*What you need to do*. In the data below, find the line that contains "Image resolution: width=441" and the line that contains "This screenshot has height=553, width=1055.". Copy both, plus every line between them, exactly.

Records for the task: Begin

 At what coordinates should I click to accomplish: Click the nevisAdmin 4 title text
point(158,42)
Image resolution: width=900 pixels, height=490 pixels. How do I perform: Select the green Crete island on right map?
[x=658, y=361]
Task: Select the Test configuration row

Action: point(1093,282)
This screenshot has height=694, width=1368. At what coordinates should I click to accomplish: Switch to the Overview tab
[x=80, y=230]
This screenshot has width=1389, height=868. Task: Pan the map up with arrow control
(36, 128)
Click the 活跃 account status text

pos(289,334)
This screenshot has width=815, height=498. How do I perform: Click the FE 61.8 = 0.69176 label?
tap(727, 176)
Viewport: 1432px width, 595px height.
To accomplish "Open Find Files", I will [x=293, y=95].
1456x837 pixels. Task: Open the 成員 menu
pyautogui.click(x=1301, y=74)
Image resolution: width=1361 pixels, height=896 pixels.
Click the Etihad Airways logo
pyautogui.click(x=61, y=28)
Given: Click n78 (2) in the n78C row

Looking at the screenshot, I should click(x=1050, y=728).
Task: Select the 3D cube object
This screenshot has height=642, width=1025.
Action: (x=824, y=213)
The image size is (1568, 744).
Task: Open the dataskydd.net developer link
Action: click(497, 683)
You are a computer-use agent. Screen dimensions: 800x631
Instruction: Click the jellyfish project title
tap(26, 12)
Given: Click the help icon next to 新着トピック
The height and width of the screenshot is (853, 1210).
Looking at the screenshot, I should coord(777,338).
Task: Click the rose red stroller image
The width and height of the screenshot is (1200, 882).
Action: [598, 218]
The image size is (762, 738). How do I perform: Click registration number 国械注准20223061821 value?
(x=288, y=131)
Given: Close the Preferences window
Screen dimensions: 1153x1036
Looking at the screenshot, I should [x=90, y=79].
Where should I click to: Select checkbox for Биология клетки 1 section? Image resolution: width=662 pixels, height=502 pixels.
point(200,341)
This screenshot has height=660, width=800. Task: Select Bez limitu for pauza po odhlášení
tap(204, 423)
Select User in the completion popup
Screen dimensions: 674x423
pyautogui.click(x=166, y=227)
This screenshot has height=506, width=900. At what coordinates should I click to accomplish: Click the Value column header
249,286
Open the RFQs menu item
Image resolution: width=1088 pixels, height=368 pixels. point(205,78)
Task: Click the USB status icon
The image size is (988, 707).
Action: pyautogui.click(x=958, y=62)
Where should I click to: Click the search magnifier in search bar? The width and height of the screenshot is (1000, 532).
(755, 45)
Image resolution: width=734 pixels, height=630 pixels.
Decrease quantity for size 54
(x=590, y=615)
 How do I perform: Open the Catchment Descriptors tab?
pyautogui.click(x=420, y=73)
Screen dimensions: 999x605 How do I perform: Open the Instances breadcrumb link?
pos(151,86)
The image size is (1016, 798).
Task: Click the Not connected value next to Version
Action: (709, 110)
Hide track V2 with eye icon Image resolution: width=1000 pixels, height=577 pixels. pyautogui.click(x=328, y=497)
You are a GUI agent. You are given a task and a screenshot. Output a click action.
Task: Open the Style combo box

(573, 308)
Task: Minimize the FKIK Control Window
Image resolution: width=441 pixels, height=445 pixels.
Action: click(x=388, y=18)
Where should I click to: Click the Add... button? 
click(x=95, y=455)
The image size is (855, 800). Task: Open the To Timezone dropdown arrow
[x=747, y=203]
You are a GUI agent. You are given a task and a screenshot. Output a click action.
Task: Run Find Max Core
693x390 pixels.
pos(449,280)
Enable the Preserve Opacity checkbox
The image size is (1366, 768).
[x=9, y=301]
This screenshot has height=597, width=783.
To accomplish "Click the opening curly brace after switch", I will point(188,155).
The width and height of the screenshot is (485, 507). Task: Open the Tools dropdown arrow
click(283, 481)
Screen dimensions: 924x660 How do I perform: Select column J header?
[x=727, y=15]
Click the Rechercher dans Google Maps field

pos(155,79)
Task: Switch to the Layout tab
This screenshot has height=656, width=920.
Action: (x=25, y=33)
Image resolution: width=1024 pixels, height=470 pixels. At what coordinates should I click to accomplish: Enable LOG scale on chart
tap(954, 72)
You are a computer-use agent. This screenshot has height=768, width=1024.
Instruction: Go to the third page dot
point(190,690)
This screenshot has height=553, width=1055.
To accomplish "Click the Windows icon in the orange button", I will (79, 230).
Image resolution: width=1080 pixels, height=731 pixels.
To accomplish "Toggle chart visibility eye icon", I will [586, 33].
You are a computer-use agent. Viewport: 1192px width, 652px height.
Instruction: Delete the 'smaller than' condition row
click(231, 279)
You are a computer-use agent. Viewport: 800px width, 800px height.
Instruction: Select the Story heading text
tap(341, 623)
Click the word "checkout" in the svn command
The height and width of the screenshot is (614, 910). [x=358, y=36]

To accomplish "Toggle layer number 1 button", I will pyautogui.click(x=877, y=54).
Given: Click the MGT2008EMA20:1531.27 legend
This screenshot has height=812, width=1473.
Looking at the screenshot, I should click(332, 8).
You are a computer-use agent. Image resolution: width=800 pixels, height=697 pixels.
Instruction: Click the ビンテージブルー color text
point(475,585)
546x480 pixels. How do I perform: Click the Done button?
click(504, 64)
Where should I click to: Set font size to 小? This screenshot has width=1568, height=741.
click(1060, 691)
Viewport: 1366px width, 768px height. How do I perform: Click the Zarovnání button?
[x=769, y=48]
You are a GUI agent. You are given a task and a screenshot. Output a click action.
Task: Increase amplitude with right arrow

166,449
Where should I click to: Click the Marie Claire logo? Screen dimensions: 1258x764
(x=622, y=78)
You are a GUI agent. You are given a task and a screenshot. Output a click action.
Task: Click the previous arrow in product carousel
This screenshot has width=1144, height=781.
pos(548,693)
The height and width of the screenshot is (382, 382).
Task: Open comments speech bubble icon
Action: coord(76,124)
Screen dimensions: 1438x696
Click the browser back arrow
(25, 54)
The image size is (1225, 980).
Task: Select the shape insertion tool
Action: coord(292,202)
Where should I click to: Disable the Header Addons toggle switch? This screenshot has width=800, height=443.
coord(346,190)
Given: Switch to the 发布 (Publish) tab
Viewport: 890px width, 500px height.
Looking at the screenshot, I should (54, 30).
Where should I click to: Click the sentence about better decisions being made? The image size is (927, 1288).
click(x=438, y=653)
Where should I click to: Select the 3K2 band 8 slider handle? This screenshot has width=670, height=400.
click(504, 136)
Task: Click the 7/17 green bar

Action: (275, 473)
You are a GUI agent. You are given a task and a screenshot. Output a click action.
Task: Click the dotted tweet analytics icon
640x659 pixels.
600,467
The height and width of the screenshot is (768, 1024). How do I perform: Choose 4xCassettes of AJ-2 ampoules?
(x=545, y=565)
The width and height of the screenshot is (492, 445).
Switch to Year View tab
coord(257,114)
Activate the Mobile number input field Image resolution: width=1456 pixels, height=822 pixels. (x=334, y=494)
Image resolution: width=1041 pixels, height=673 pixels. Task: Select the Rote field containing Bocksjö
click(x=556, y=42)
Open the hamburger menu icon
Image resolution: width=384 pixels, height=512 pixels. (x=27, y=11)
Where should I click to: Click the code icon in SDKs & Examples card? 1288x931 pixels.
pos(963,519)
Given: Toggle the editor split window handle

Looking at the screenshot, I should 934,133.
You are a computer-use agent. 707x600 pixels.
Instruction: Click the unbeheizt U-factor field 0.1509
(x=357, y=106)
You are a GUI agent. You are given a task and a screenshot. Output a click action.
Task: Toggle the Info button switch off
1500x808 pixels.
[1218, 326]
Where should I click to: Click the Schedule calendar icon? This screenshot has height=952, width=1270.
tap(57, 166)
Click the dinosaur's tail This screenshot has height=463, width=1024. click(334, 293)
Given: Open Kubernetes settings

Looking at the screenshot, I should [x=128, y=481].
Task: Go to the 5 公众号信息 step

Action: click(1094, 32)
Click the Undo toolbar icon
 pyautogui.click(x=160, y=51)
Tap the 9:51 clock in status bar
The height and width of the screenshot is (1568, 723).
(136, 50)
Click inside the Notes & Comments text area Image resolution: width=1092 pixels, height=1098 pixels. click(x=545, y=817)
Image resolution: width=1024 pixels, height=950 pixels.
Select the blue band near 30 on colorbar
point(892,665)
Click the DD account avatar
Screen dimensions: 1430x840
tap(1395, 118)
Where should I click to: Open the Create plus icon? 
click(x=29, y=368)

Records for the task: End

*Task answer*.
Image resolution: width=441 pixels, height=445 pixels.
Action: click(x=388, y=18)
Where should I click to: Click the Add... button? 
click(x=95, y=455)
The image size is (855, 800). Task: Open the To Timezone dropdown arrow
[x=747, y=203]
You are a GUI agent. You are given a task and a screenshot. Output a click action.
Task: Run Find Max Core
693x390 pixels.
pos(449,280)
Enable the Preserve Opacity checkbox
The image size is (1366, 768).
[x=9, y=301]
This screenshot has height=597, width=783.
To accomplish "Click the opening curly brace after switch", I will point(188,155).
The width and height of the screenshot is (485, 507). Task: Open the Tools dropdown arrow
click(283, 481)
Screen dimensions: 924x660 How do I perform: Select column J header?
[x=727, y=15]
Click the Rechercher dans Google Maps field

pos(155,79)
Task: Switch to the Layout tab
This screenshot has height=656, width=920.
Action: (x=25, y=33)
Image resolution: width=1024 pixels, height=470 pixels. At what coordinates should I click to accomplish: Enable LOG scale on chart
tap(954, 72)
You are a computer-use agent. This screenshot has height=768, width=1024.
Instruction: Go to the third page dot
point(190,690)
This screenshot has height=553, width=1055.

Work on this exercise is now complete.